At the end of my speech, my classmates applauded and asked me various questions about miscarriages, pregnancy and resources. When class was over and I was walking out, a girl in my class came up to me. She told me she loved my speech, and really appreciated the things I had to say about miscarriage and some good things to tell women who have suffered a loss. She even disclosed to me that she too had suffered a miscarriage, and it was the worst most terrifying experience of her life. As she confided in me, in the middle of the hallway, I so badly wanted to give her a hug, as I too knew her pain. But when I looked in her face, I could tell she was fighting back tears, and it took a lot for her to come and talk to me. So, instead I said “thank you for sharing that with me.” She smiled while still holding back tears and went the other direction.

In that moment, I knew I was meant to give that speech, and I again understood that I am meant to share my story and advocate for miscarriage/pregnancy loss. Even though it’s hard, and even though I didn’t really think this was my purpose, I now know I have to do it. Even if as an advocate, author or speaker I only impact one person… I know I will have made a difference.

Father’s Grieve Too

Why is it that when a couple loses a baby, society is more concerned of how the mother is doing more than the father? Why is it our society perceives a mother’s grief to be more substantial than a father’s? Why is it implied that father’s don’t grieve too? I believe it all boils down to stereotypes and the old thinking of men have to be strong and hold in their emotions. While women are delicate and emotional. Well, I have news for you. Sure these stereotypes do have some truth, but it’s not right to assume all men and women fall into these cookie cutter images. The reality is men can be strong but so can women. Women can be emotional and so can men. Women aren’t the only ones who grieve for the loss of a loved one.
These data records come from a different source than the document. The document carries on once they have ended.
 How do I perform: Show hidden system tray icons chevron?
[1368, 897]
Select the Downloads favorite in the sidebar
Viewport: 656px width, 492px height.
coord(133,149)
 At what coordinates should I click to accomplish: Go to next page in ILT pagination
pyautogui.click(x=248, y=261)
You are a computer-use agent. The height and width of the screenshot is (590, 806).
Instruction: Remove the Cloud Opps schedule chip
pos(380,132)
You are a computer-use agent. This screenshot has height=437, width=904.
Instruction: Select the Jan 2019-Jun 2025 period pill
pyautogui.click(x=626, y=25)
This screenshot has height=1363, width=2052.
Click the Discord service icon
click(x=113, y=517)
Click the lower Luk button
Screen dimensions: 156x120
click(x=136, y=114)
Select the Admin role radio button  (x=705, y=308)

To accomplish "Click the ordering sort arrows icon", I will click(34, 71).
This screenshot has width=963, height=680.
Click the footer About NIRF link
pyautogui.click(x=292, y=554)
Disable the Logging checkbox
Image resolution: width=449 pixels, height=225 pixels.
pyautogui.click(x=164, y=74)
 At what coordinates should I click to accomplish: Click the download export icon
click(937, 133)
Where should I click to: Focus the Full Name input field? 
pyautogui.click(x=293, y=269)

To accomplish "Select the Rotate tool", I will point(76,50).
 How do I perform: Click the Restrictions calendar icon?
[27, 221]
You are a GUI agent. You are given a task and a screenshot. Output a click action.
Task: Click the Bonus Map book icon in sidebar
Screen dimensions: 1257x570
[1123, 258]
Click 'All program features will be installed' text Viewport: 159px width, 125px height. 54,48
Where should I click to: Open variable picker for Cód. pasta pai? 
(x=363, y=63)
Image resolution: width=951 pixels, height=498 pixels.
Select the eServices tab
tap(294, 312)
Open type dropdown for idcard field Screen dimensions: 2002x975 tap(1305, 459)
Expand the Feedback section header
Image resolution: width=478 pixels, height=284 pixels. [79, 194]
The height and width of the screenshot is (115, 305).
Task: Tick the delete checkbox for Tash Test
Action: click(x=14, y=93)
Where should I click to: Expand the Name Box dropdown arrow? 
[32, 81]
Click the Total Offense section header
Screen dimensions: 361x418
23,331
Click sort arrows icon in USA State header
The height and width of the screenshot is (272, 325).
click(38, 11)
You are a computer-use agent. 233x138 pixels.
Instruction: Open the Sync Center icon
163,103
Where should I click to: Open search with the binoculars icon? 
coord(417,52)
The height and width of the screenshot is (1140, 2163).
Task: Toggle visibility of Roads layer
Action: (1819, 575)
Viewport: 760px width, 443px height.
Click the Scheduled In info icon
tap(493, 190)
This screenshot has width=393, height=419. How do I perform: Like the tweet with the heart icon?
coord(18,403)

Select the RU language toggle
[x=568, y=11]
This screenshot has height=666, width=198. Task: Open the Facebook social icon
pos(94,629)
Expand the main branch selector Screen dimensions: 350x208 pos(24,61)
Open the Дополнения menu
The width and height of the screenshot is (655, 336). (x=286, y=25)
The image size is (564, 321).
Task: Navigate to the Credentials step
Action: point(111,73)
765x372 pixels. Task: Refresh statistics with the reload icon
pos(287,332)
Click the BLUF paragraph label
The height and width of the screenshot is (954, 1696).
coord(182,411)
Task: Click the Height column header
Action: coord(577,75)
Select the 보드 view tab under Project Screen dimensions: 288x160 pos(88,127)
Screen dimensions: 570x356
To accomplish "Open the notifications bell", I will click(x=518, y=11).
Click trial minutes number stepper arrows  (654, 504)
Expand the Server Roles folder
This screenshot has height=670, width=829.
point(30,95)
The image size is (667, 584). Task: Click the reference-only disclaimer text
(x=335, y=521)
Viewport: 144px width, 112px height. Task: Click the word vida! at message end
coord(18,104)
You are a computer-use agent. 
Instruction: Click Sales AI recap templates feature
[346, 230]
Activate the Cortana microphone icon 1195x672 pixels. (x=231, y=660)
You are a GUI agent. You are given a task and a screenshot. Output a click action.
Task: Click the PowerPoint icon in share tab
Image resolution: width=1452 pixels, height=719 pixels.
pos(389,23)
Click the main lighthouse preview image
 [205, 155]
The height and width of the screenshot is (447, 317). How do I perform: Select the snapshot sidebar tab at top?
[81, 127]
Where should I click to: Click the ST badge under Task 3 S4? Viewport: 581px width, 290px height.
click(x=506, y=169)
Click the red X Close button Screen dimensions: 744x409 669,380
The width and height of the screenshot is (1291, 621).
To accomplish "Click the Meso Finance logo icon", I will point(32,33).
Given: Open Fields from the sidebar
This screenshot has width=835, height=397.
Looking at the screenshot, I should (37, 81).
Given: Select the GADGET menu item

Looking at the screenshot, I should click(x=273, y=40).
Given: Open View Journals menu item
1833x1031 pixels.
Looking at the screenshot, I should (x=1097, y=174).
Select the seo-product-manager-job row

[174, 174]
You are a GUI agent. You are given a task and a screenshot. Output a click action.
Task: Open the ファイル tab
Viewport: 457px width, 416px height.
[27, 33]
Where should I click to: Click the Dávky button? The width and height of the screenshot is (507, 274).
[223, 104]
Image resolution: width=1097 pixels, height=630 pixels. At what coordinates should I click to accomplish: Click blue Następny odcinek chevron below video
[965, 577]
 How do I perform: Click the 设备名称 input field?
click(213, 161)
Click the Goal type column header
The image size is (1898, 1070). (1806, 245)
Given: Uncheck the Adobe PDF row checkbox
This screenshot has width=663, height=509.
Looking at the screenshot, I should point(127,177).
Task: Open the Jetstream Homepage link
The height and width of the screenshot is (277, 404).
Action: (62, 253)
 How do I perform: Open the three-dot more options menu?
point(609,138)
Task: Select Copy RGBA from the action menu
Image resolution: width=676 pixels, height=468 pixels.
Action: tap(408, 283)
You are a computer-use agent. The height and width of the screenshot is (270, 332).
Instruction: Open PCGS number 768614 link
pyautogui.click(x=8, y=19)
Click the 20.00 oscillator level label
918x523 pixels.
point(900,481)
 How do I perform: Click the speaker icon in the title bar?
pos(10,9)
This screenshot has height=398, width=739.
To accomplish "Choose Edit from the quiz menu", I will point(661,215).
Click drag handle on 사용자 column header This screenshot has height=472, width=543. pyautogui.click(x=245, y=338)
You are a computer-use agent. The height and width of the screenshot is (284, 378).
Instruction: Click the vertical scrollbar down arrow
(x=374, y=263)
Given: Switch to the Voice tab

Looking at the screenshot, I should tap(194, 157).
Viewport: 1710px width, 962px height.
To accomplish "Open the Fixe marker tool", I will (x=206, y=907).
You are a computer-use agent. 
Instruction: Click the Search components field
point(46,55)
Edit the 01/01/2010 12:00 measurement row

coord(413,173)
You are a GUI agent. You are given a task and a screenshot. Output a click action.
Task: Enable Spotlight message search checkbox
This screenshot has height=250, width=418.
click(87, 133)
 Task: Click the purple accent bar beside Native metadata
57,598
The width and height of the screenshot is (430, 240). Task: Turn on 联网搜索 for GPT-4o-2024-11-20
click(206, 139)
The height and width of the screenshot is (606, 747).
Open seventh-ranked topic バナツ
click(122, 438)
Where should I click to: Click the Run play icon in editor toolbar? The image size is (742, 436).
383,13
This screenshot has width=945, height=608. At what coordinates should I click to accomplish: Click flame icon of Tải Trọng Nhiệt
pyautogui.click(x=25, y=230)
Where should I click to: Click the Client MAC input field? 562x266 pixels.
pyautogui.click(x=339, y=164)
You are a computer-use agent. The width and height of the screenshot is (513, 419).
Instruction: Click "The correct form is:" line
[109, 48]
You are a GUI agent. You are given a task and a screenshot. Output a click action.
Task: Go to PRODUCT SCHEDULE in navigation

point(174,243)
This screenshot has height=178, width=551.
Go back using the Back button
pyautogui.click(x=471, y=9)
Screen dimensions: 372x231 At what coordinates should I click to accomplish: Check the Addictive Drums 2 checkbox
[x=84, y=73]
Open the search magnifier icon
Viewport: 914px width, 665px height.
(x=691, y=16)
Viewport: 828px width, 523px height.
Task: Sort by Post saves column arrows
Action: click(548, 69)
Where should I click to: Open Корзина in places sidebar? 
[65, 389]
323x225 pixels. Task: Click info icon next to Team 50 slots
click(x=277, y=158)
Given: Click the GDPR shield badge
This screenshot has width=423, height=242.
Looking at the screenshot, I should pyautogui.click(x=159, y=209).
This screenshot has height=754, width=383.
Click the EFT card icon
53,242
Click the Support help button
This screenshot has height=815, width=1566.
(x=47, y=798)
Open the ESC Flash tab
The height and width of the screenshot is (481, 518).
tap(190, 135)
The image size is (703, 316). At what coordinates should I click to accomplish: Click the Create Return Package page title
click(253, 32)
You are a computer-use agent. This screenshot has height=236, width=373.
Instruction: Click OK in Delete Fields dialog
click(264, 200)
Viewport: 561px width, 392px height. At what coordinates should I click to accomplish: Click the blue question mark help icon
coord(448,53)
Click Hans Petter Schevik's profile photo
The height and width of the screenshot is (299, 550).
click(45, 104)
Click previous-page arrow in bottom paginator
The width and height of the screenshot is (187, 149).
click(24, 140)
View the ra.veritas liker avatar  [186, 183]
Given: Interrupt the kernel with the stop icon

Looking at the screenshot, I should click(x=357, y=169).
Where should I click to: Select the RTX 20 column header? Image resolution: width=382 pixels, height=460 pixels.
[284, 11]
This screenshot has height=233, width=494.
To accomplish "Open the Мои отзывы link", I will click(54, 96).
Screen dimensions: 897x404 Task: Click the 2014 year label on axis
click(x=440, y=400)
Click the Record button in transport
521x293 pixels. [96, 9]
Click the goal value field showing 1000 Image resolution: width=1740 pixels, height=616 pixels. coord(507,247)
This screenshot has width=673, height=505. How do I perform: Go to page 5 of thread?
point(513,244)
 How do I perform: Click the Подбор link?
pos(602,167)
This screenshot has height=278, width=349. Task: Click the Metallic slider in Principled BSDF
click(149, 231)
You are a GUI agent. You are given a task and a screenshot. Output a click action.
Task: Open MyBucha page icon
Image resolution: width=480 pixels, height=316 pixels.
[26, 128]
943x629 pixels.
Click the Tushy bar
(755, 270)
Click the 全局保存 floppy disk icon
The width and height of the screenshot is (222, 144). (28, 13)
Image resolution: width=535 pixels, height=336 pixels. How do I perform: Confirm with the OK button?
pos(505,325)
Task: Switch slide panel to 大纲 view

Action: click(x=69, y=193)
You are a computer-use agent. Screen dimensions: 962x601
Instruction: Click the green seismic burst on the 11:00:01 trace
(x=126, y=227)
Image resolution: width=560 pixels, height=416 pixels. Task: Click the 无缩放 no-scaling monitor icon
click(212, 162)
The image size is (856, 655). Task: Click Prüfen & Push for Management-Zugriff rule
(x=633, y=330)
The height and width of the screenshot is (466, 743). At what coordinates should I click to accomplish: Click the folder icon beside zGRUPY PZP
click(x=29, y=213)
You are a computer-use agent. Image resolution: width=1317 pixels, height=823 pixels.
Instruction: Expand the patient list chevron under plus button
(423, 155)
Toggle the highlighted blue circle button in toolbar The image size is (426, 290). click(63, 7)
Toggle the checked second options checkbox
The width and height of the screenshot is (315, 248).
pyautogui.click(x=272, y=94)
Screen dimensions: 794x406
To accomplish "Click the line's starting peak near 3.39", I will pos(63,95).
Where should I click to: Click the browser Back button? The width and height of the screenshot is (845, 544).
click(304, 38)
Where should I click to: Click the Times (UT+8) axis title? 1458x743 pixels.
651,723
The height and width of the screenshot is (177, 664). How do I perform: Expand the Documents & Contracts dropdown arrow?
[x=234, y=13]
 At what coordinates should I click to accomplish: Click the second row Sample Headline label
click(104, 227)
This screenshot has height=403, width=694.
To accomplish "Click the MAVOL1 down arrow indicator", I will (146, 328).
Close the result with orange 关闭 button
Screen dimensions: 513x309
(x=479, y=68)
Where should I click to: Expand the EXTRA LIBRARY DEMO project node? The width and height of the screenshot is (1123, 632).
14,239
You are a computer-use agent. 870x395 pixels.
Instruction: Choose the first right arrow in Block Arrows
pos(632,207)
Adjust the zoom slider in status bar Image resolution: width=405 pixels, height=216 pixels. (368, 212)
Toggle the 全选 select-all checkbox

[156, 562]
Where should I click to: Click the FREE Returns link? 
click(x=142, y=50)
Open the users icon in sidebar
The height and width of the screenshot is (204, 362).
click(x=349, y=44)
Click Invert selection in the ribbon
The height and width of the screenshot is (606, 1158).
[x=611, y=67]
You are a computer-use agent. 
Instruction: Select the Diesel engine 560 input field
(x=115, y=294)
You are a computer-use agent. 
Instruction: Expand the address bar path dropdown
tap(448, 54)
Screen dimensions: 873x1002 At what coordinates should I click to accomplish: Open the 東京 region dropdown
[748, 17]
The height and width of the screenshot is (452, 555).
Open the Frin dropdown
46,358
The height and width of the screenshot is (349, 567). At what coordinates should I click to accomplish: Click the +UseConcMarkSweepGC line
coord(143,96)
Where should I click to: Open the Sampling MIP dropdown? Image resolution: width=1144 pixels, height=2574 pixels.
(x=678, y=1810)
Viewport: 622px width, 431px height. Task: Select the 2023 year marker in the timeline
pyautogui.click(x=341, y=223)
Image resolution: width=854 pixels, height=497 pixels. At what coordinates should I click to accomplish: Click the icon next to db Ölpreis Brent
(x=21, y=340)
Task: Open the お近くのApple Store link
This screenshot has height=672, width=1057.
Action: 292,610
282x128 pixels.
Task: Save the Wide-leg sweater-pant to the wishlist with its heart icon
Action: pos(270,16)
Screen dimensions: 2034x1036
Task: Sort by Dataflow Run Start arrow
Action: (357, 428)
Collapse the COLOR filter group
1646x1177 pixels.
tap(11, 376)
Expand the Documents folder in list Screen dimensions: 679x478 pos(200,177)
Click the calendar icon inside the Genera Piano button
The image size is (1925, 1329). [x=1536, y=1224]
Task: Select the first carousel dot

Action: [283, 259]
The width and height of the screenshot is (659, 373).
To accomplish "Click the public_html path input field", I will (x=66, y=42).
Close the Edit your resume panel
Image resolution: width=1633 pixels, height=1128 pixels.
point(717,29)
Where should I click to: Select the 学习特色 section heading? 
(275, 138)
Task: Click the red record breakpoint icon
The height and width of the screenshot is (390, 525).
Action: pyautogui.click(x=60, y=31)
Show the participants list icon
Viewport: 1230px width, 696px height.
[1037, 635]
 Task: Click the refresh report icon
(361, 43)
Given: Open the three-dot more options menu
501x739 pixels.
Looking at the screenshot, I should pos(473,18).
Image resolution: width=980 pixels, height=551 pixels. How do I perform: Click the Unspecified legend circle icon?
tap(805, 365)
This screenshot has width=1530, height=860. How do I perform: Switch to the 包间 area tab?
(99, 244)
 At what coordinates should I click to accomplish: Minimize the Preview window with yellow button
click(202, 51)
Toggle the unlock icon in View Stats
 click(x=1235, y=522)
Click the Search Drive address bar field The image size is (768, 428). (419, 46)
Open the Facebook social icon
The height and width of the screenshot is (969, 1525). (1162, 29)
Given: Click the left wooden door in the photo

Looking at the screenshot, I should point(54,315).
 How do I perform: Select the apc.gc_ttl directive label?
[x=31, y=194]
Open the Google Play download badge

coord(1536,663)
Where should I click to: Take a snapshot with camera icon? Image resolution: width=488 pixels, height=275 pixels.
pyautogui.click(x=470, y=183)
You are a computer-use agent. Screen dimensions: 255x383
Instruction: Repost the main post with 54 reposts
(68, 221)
Mother’s certainly grieve for their babies who are gone too soon… but father’s grieve too.


After I experienced my first loss, I didn’t realize how my husband grieves. I didn’t doubt that he too was hurting and grieving over the loss of our baby, but I didn’t understand how he grieved. For the most part, Charles grieved in silence. I liked talking about our baby after both our first and second loss. Charles however, didn’t like to talk about it. Charles was more than willing to listen to my thoughts, but wasn’t too willing to share his own. This often turned into a lot of spats because I didn’t understand his grief and he didn’t understand mine. Eventually, we were able to come to a understanding.

With time, Charles would open up about his grief and sorrow he was feeling. For instance, when we would go to a store and see cute children’s clothing on the racks, he would make comments about how he wishes we could have kids who could wear cute outfits like that. Or when we would see children at a playground or park, he would mention how seeing those kids makes him sad and miss our kids sometimes.

After awhile, I had come to realize why Charles grieves the way he does. Since our losses were so hard on me emotionally and physically, he didn’t feel right falling apart while I was already a mess. He felt he needed to be the strong one, and help me through. Then, once I was feeling more stable, he was more willing to open up about his emotions and grief.


If you too have a boyfriend, partner or husband that doesn’t outwardly show his grief… you are not alone.


It can be challenging as we all grief differently. My advice to you would be communicate with one another and allow each other to grieve in your own time. My mistake, and often the reason for many of our spats was that I would push my husband to grieve… and that wasn’t right. With time, patience and communication…. grief starts to become more manageable… and something to experience together rather than apart.